WHAT YOU ARE ASKED TO DO - Write out the entries below exactly, but only from the line containing "Given: Open the" through the line containing "Task: Open more options on the reminder post", and without the pictures.

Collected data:
---*---

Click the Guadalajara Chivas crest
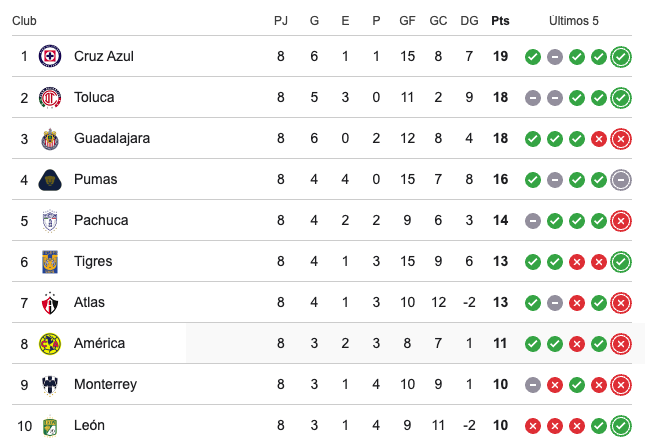Image resolution: width=645 pixels, height=445 pixels. 49,138
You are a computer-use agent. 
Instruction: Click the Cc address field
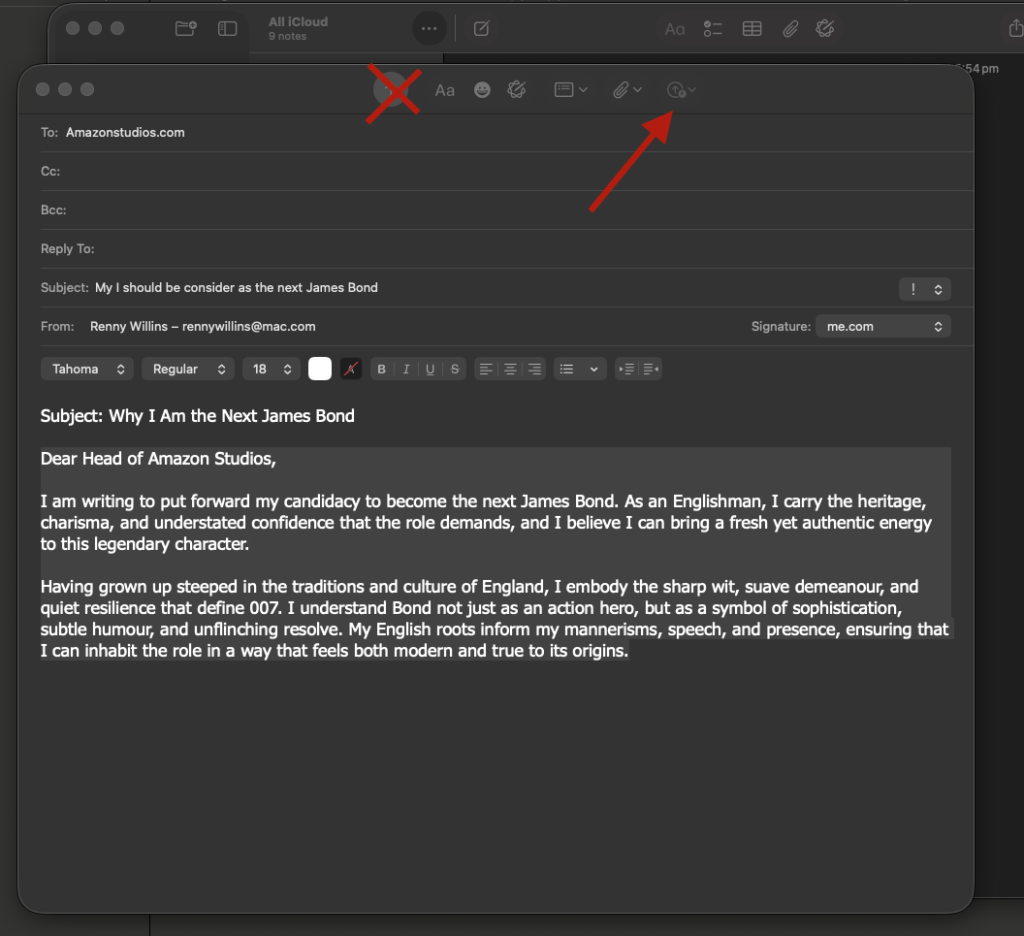point(500,171)
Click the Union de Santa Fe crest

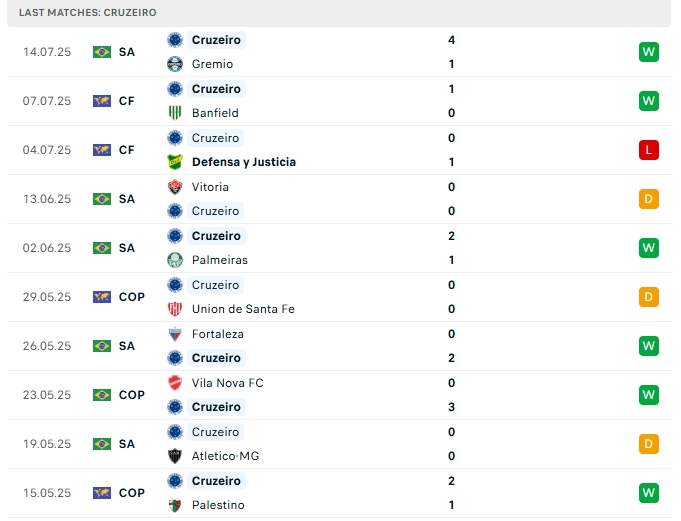click(x=175, y=309)
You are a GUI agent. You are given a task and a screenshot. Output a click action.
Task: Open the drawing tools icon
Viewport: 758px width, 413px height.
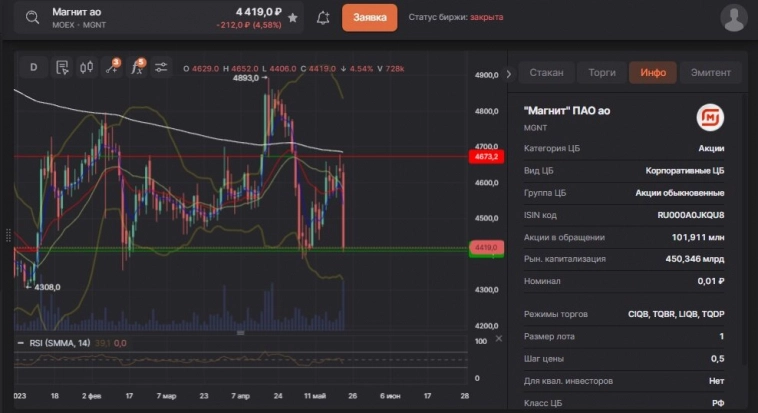112,67
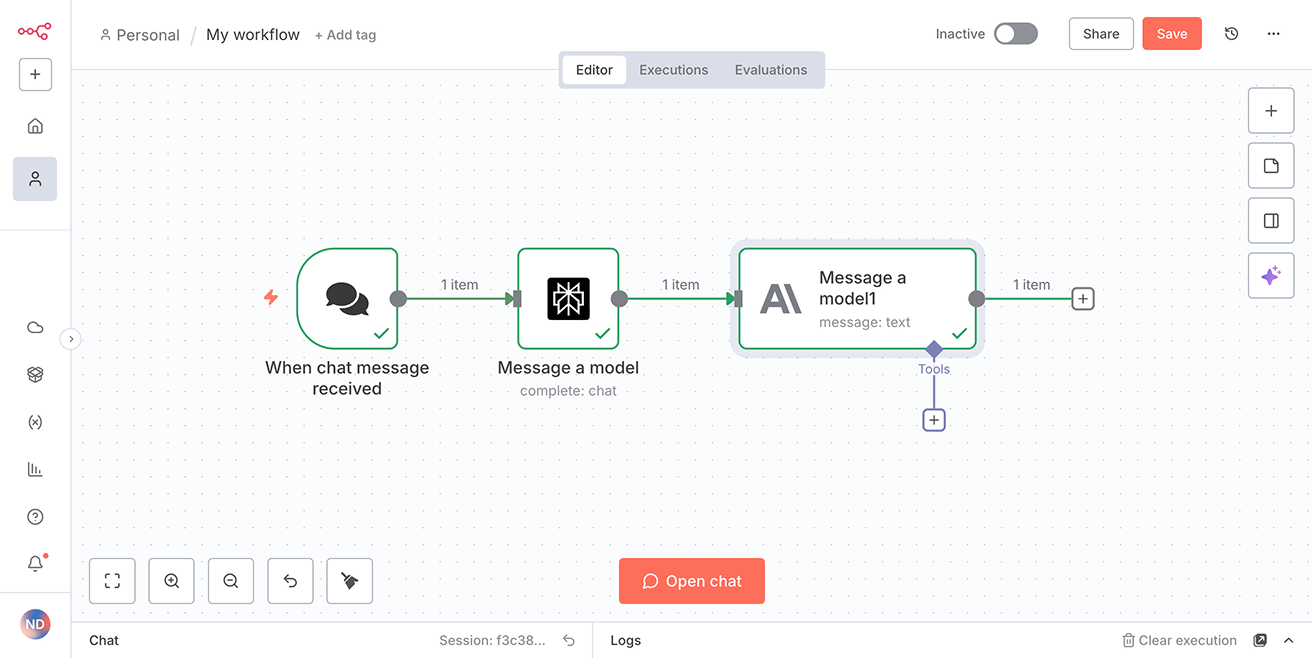The height and width of the screenshot is (658, 1312).
Task: Click Clear execution in Logs bar
Action: [1179, 640]
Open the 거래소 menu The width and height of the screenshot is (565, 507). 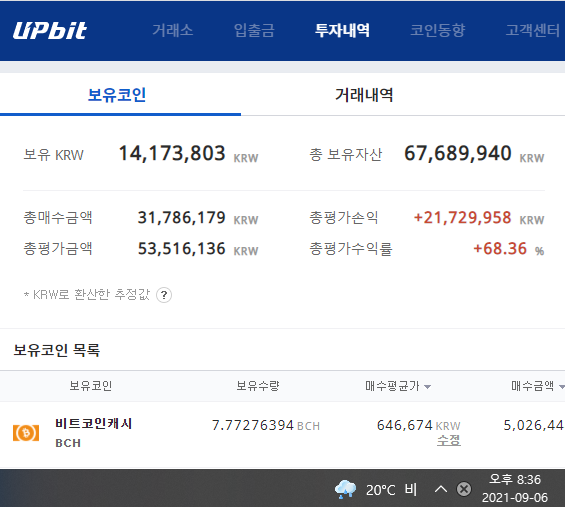[173, 30]
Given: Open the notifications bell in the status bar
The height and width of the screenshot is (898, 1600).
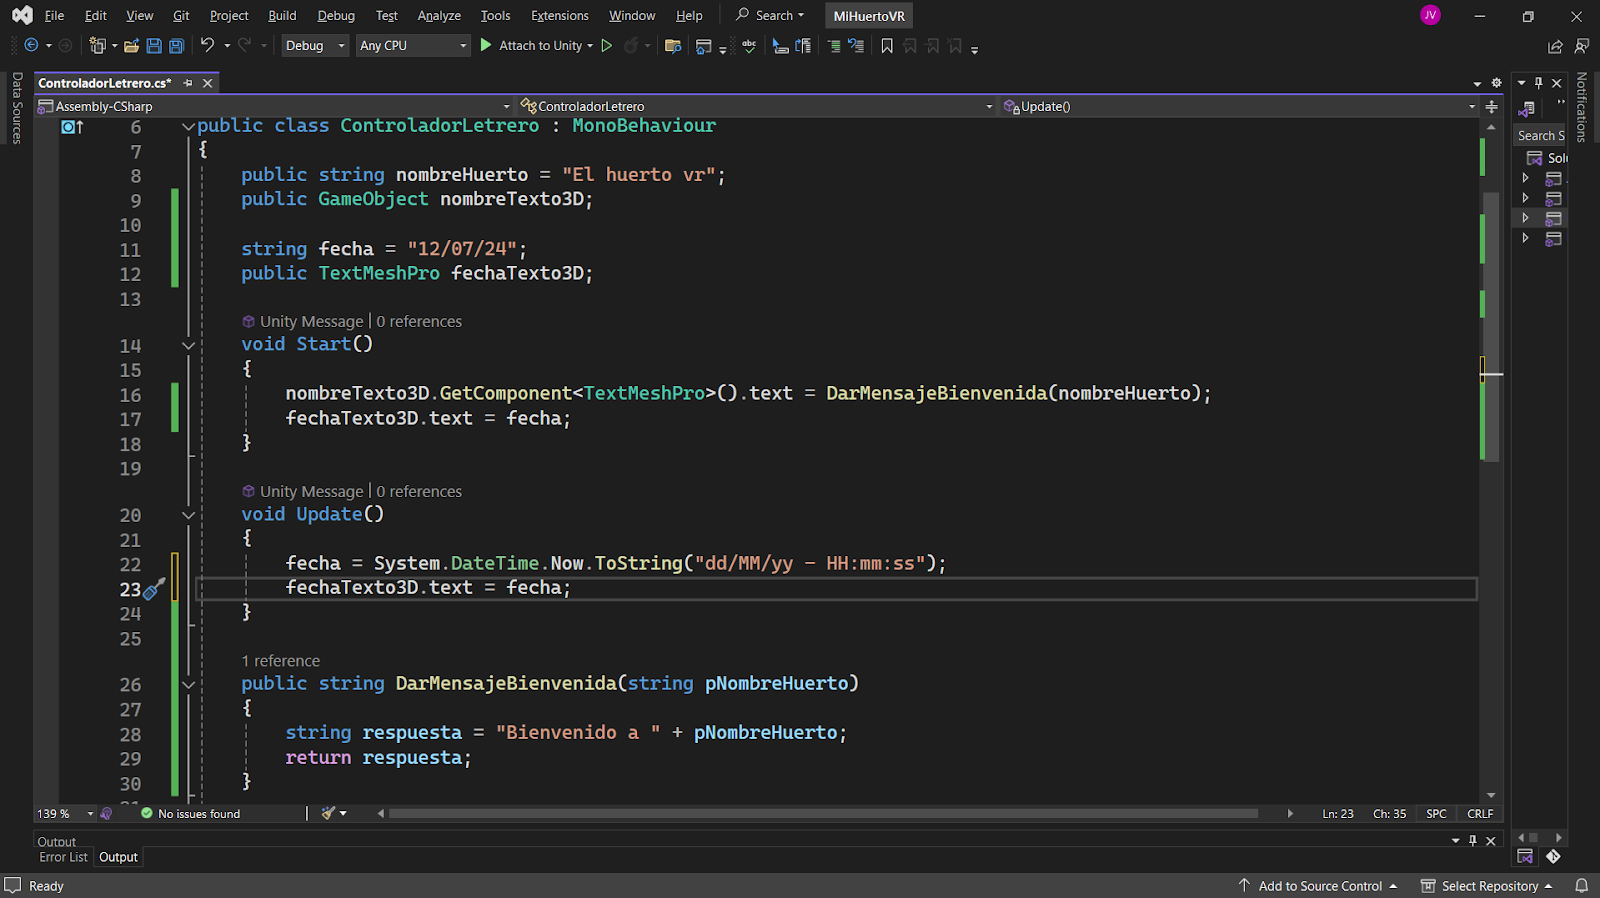Looking at the screenshot, I should (x=1581, y=886).
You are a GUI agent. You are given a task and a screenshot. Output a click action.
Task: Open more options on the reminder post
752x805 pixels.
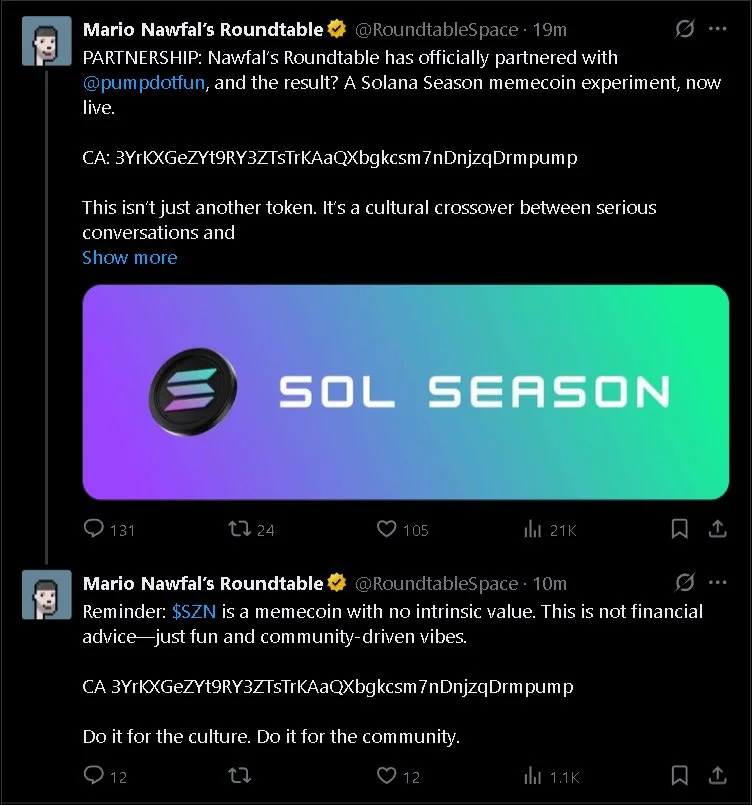tap(717, 583)
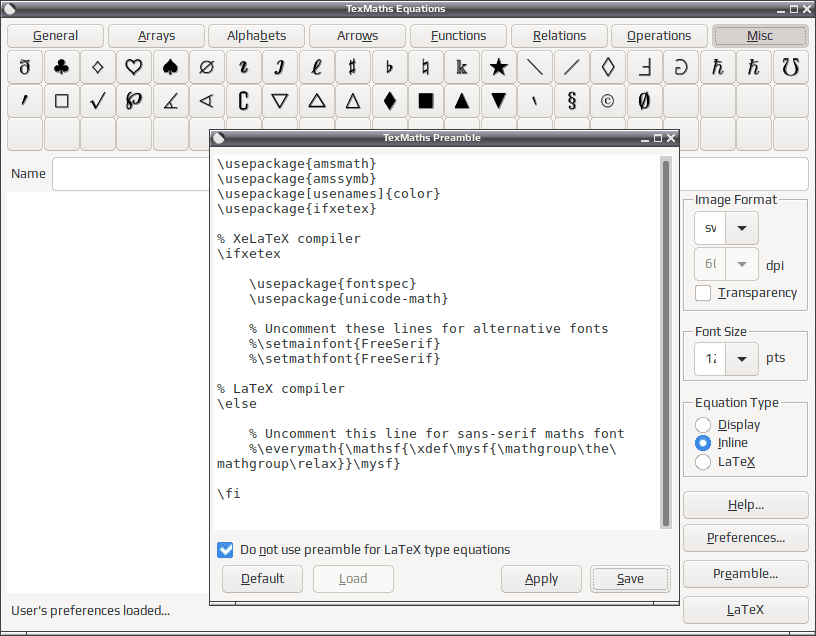
Task: Click the preamble text vertical scrollbar
Action: (666, 342)
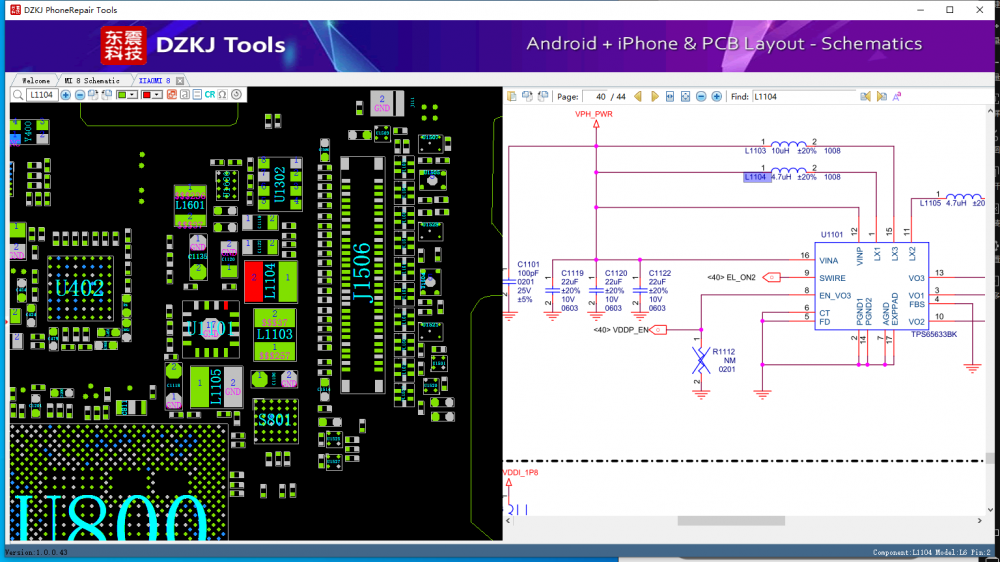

---*---

RESPONSE TO THIS EXERCISE -
Given: Open the notifications bell in the status bar
The height and width of the screenshot is (898, 1600).
Looking at the screenshot, I should (x=1581, y=886).
You are a GUI agent. You are given a task and a screenshot. Output a click action.
Task: Open more options on the reminder post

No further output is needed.